| Directions for this task |
Can you update the lines below so that every "Screen dimensions" becomes "Display size", leaving everything else untouched?

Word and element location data
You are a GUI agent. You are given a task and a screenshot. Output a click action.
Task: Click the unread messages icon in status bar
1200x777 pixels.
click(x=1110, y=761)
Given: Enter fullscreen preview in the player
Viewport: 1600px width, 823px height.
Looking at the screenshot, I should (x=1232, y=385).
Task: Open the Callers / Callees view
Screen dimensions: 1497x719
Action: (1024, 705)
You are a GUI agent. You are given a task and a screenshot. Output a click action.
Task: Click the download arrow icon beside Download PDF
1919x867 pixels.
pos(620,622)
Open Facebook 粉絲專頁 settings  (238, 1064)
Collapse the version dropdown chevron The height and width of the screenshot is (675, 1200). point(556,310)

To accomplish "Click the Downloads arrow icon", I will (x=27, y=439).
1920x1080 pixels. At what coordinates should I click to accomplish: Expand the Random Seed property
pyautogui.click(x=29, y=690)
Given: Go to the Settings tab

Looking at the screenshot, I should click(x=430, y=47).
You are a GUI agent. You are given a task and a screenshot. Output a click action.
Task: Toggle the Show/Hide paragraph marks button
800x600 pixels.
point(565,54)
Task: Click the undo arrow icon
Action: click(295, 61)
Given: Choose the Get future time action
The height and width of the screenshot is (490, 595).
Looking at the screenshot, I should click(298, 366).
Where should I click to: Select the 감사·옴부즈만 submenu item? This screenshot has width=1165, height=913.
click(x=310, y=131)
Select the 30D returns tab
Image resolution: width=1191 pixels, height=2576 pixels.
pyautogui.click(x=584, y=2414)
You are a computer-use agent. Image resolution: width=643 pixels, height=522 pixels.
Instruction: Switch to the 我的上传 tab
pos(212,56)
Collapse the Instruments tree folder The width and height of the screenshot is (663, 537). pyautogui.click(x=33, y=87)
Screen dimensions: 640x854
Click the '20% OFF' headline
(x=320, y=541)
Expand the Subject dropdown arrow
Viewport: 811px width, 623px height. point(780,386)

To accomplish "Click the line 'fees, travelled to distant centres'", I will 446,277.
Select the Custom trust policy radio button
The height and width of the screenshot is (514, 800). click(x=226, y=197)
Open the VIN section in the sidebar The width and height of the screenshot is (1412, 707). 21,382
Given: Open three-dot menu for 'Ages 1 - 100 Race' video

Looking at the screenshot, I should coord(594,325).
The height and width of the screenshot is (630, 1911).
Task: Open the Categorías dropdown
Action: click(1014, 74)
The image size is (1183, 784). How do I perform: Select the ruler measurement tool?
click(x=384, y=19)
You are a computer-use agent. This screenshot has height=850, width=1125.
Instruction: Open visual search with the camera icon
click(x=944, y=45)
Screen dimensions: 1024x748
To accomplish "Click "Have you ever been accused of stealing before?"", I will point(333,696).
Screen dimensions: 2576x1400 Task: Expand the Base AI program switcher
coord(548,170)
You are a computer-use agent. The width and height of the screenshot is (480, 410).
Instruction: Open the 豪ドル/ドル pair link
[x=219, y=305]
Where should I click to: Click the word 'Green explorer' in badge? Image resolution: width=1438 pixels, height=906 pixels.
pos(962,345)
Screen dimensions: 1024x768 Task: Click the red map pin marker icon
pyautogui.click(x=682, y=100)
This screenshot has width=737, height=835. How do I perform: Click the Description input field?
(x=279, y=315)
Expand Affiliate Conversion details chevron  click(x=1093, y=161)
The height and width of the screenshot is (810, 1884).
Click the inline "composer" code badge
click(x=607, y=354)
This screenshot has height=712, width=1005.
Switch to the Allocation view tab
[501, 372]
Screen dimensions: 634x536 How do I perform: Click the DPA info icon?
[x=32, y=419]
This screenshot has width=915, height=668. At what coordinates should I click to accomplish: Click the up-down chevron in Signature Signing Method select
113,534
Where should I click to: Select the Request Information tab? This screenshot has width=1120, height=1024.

| Output below |
You are a GUI agent. You are given a task and a screenshot. Output a click action.
Task: Click the unread messages icon in status bar
1200x777 pixels.
click(x=1110, y=761)
Given: Enter fullscreen preview in the player
Viewport: 1600px width, 823px height.
Looking at the screenshot, I should (x=1232, y=385).
Task: Open the Callers / Callees view
Display size: 1497x719
Action: (1024, 705)
You are a GUI agent. You are given a task and a screenshot. Output a click action.
Task: Click the download arrow icon beside Download PDF
1919x867 pixels.
pos(620,622)
Open Facebook 粉絲專頁 settings  (238, 1064)
Collapse the version dropdown chevron The height and width of the screenshot is (675, 1200). point(556,310)

To accomplish "Click the Downloads arrow icon", I will (x=27, y=439).
1920x1080 pixels. At what coordinates should I click to accomplish: Expand the Random Seed property
pyautogui.click(x=29, y=690)
Given: Go to the Settings tab

Looking at the screenshot, I should click(x=430, y=47).
You are a GUI agent. You are given a task and a screenshot. Output a click action.
Task: Toggle the Show/Hide paragraph marks button
800x600 pixels.
point(565,54)
Task: Click the undo arrow icon
Action: click(295, 61)
Given: Choose the Get future time action
The height and width of the screenshot is (490, 595).
Looking at the screenshot, I should click(298, 366).
Where should I click to: Select the 감사·옴부즈만 submenu item? This screenshot has width=1165, height=913.
click(x=310, y=131)
Select the 30D returns tab
Image resolution: width=1191 pixels, height=2576 pixels.
pyautogui.click(x=584, y=2414)
You are a computer-use agent. Image resolution: width=643 pixels, height=522 pixels.
Instruction: Switch to the 我的上传 tab
pos(212,56)
Collapse the Instruments tree folder The width and height of the screenshot is (663, 537). pyautogui.click(x=33, y=87)
Display size: 640x854
Click the '20% OFF' headline
(x=320, y=541)
Expand the Subject dropdown arrow
Viewport: 811px width, 623px height. point(780,386)

To accomplish "Click the line 'fees, travelled to distant centres'", I will 446,277.
Select the Custom trust policy radio button
The height and width of the screenshot is (514, 800). click(x=226, y=197)
Open the VIN section in the sidebar The width and height of the screenshot is (1412, 707). 21,382
Given: Open three-dot menu for 'Ages 1 - 100 Race' video

Looking at the screenshot, I should coord(594,325).
The height and width of the screenshot is (630, 1911).
Task: Open the Categorías dropdown
Action: click(1014, 74)
The image size is (1183, 784). How do I perform: Select the ruler measurement tool?
click(x=384, y=19)
You are a computer-use agent. This screenshot has height=850, width=1125.
Instruction: Open visual search with the camera icon
click(x=944, y=45)
Display size: 1024x748
To accomplish "Click "Have you ever been accused of stealing before?"", I will point(333,696).
Display size: 2576x1400 Task: Expand the Base AI program switcher
coord(548,170)
You are a computer-use agent. The width and height of the screenshot is (480, 410).
Instruction: Open the 豪ドル/ドル pair link
[x=219, y=305]
Where should I click to: Click the word 'Green explorer' in badge? Image resolution: width=1438 pixels, height=906 pixels.
pos(962,345)
Display size: 1024x768 Task: Click the red map pin marker icon
pyautogui.click(x=682, y=100)
This screenshot has width=737, height=835. How do I perform: Click the Description input field?
(x=279, y=315)
Expand Affiliate Conversion details chevron  click(x=1093, y=161)
The height and width of the screenshot is (810, 1884).
Click the inline "composer" code badge
click(x=607, y=354)
This screenshot has height=712, width=1005.
Switch to the Allocation view tab
[501, 372]
Display size: 634x536 How do I perform: Click the DPA info icon?
[x=32, y=419]
This screenshot has width=915, height=668. At what coordinates should I click to accomplish: Click the up-down chevron in Signature Signing Method select
113,534
Where should I click to: Select the Request Information tab? This screenshot has width=1120, height=1024.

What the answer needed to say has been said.